I've noticed even GitHub has a login wall now for comments on open source projects. They truncate them if you aren't logged in, similar to reddit on mobile, instagram, twitter, etc. Hopefully the mobile version doesn't start pushing you to install some crappy apps where you can't use features like tabbed browsing, tab sync with another machine, etc.

  • The reasoning behind that might be the myriad of scrape-and-publish SEO spam pages with GitHub content.

    • Not sure if I am buying that excuse. I think they want to nudge people to make accounts and login. Really shady in case of Github and many other sides that are successful because of user content in my opinion.

      1 reply →

> profiling users based on other traits, and essentially determining if they are using "approved" software, is a dystopia we should fight strongly against. Stallman's Right To Read comes to mind as a very relevant warning story.

Right to Read indeed... fanfiction.net has over the last months become really annoying. Especially at night, when you have the FFN UI set to dark, and then out of nothing a bright white Cloudflare page appears. Or why the Cloudflare "anti bot" protection leads to an endless loop when the browser is the Android web view inside a third-party Reddit client.

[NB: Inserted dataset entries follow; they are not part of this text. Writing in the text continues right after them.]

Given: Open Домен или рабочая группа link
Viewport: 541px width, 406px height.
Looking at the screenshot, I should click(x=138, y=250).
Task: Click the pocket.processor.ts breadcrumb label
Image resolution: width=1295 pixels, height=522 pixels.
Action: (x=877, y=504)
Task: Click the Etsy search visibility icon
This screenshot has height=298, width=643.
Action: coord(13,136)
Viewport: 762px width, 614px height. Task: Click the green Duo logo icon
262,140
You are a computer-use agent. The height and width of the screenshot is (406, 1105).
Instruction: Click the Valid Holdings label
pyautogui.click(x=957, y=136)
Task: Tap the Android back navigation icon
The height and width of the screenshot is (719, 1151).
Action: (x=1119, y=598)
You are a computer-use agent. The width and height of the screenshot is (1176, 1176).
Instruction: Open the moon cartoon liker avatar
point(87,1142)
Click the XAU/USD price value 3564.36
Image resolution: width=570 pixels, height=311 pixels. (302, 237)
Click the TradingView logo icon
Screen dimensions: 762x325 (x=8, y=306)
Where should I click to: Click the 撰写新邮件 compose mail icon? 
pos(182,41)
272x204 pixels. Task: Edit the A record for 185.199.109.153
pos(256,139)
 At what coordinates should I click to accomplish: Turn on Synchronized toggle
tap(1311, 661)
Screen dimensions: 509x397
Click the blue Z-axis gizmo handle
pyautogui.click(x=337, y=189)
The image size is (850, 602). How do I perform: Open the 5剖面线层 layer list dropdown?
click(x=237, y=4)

Maybe I'm just a techno-optimist, but I suspect big tech companies don't give a hoot about you running "unapproved" software, but rather care about their services being abused and "unapproved" software is just a useful signal that fails on a tiny percentage of total legit users.

  • You are a lot more charitable than I am. I believe the big tech companies use dark patterns to get us to sign up, improve their metrics and hoover up our data.

  • Just trying to keep services operational is a fine goal to pursue as an operator, but forcing users to small inbound funnels for the service is detrimental too. There needs to be better research to be done to allow simpler ways of operation to continue working.

    A browser is becoming a universal agent by itself, but many people (maybe increasingly) use terminal to access to the resources, and stonewalling these paths are never OK in my book.